## This script preprocesses corpora in the format of Sherlock, SFU, and Bioscope. The Data class is taken from NegBERT by Khandelwal et al. and is adjusted to extract three vectors per sentence: tokens, cue labels, scope labels. The script puts them in a nested list and then writes them to json files.


In [None]:
# Imports needed
import os, re, torch, html, json, math, random

Upload the datasets to Google Drive. 
This allows access to your Google Drive from this notebook.

In [None]:
from google.colab import drive
drive.mount('/content/gdrive')

Go to this URL in a browser: https://accounts.google.com/o/oauth2/auth?client_id=947318989803-6bn6qk8qdgf4n4g3pfee6491hc0brc4i.apps.googleusercontent.com&redirect_uri=urn%3aietf%3awg%3aoauth%3a2.0%3aoob&response_type=code&scope=email%20https%3a%2f%2fwww.googleapis.com%2fauth%2fdocs.test%20https%3a%2f%2fwww.googleapis.com%2fauth%2fdrive%20https%3a%2f%2fwww.googleapis.com%2fauth%2fdrive.photos.readonly%20https%3a%2f%2fwww.googleapis.com%2fauth%2fpeopleapi.readonly

Enter your authorization code:
··········
Mounted at /content/gdrive


In [None]:
TASK = 'negation'

## Data Preprocessing

In [None]:
class Data:
    def __init__(self, file, dataset_name = 'sfu', frac_no_cue_sents = 1.0):
        self.the_big_data_list = []
        '''
        file: The path of the data file.
        dataset_name: The name of the dataset to be preprocessed.

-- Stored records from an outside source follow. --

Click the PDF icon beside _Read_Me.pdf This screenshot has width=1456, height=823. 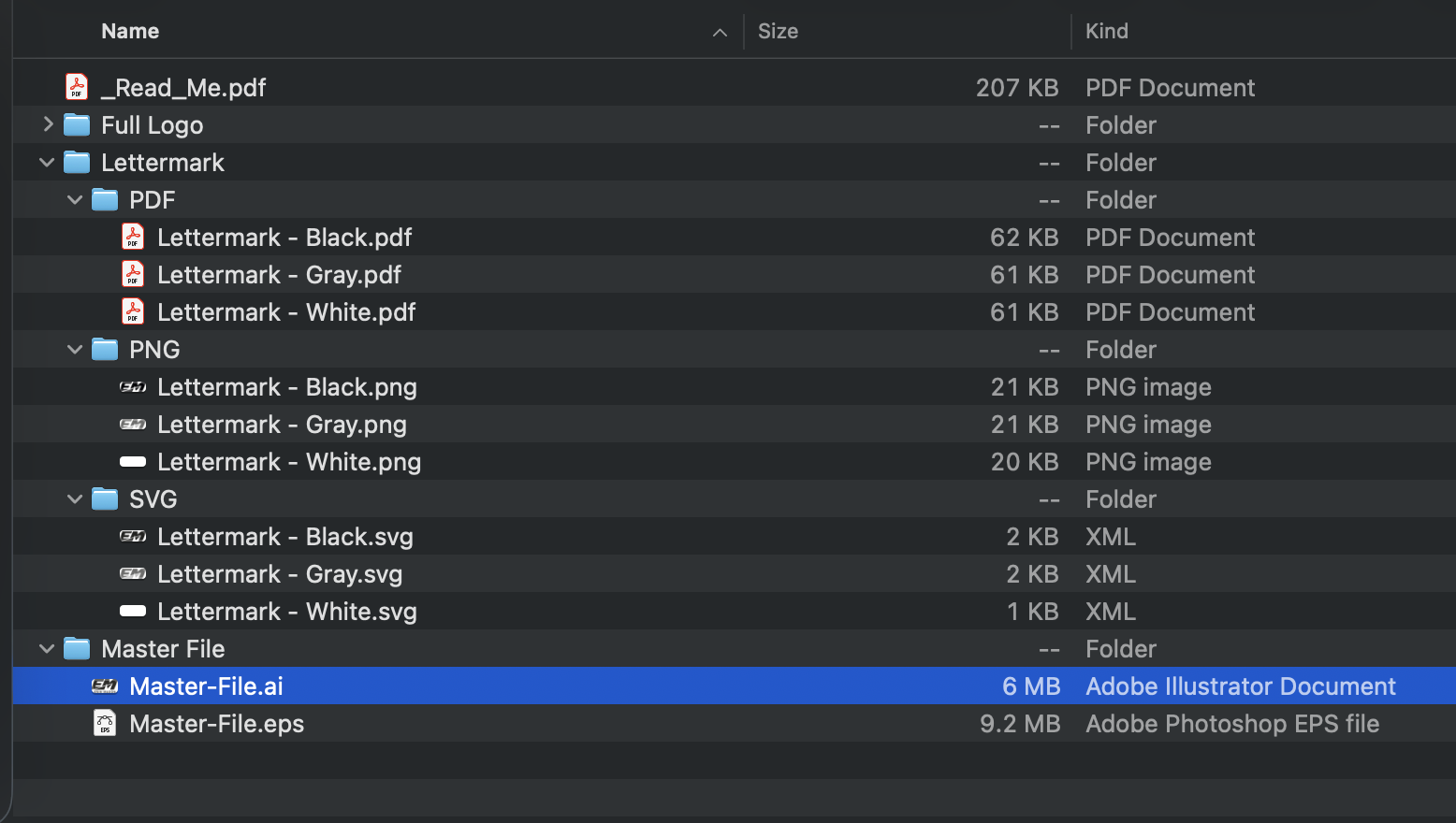point(75,86)
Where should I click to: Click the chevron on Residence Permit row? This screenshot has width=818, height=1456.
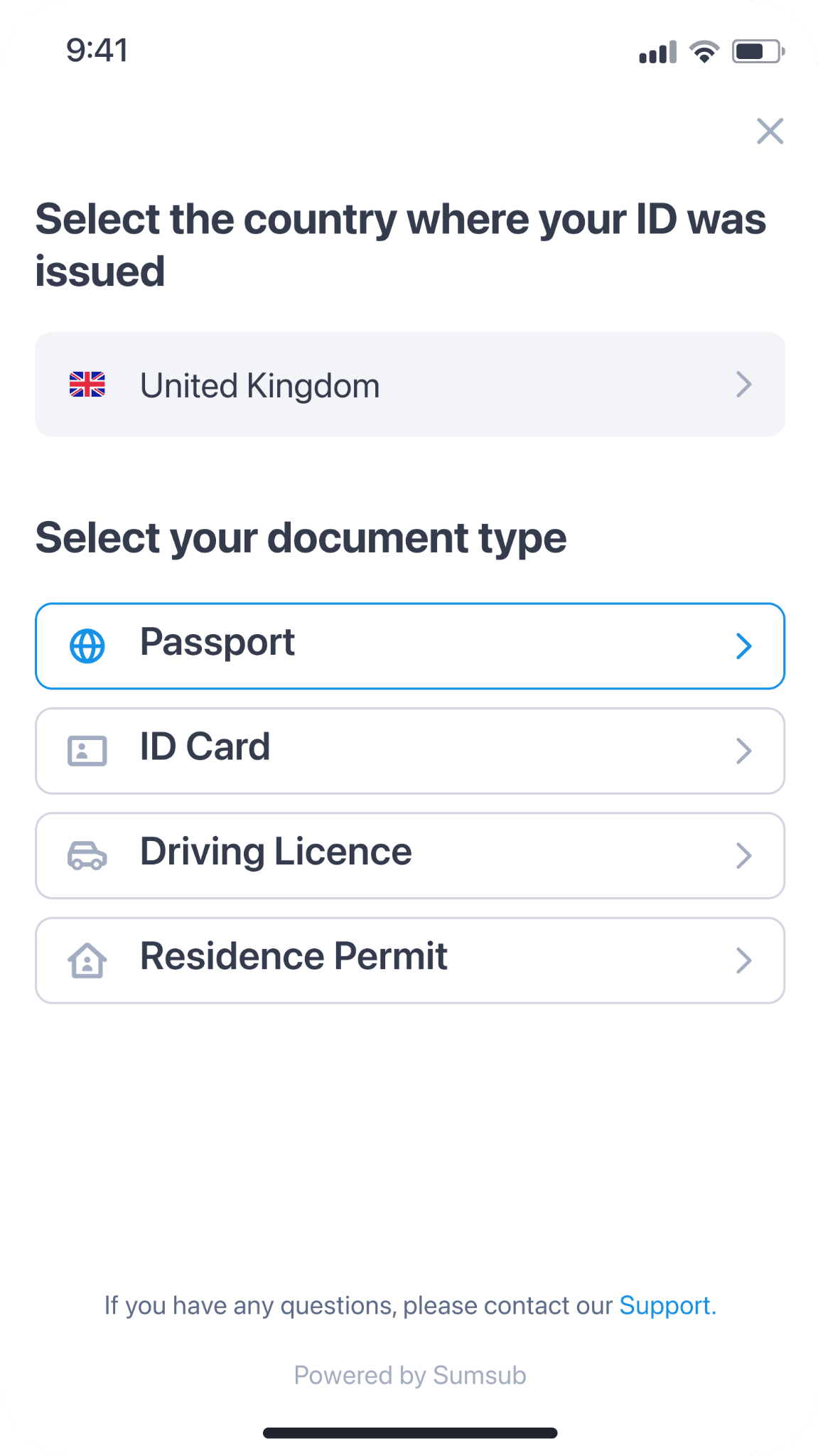tap(743, 960)
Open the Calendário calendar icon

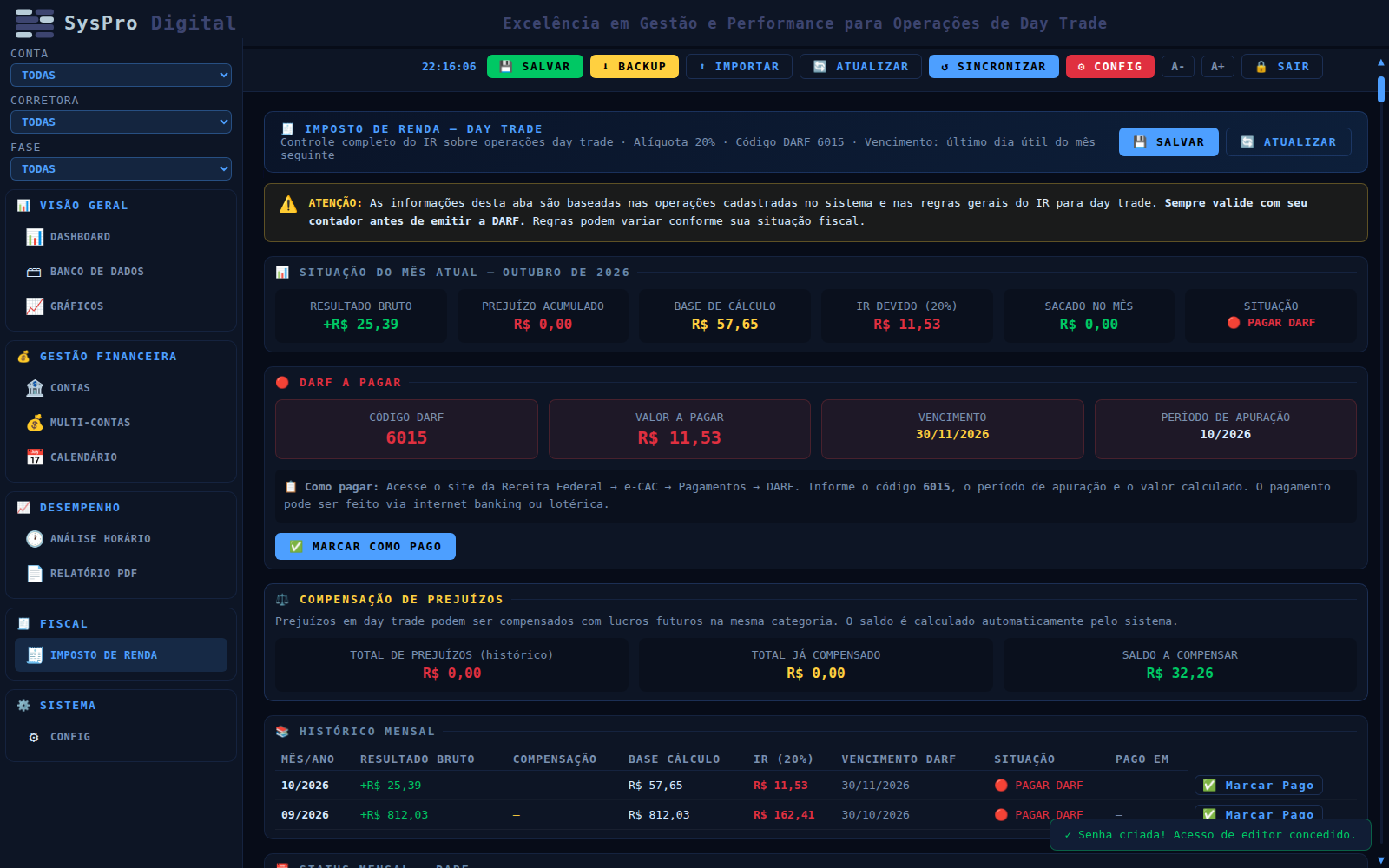pos(35,457)
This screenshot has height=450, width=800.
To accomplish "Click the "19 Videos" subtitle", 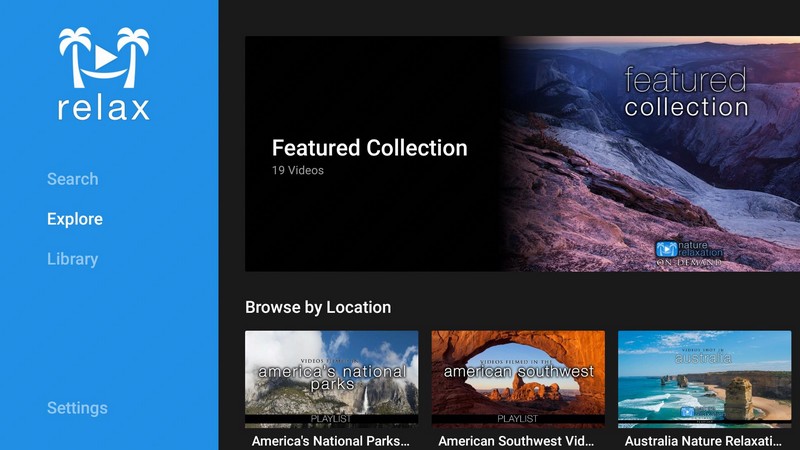I will [x=298, y=170].
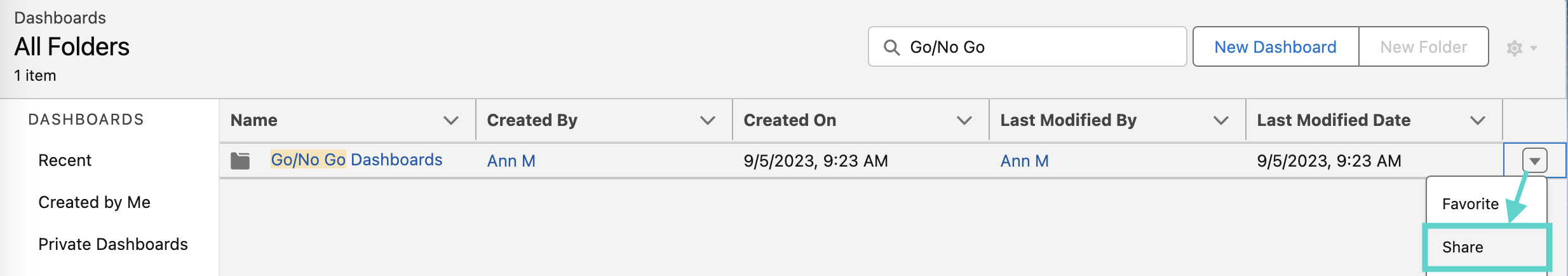This screenshot has width=1568, height=276.
Task: Click the search magnifier icon
Action: tap(891, 48)
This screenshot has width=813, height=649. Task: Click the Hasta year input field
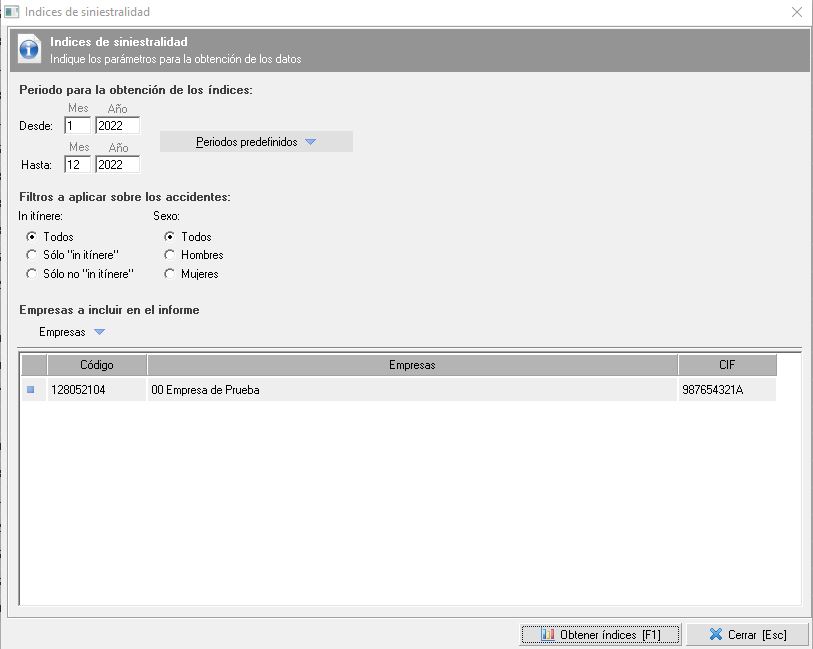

Values supported: sfu, bioscope, starsem.
        frac_no_cue_sents: The fraction of sentences to be included in the data object which have no negation/speculation cues.
        '''
        def starsem(f_path, cue_sents_only=False, frac_no_cue_sents = 1.0):
            raw_data = open(f_path)
            sentence = []
            labels = []
            label = []
            scope_sents = []
            data_scope = []
            scope = []
            scope_cues = []
            # list of lists of all sentences
            data = []
            cue_only_data = []
            
            for line in raw_data:
                label = []
                sentence = []
                tokens = line.strip().split()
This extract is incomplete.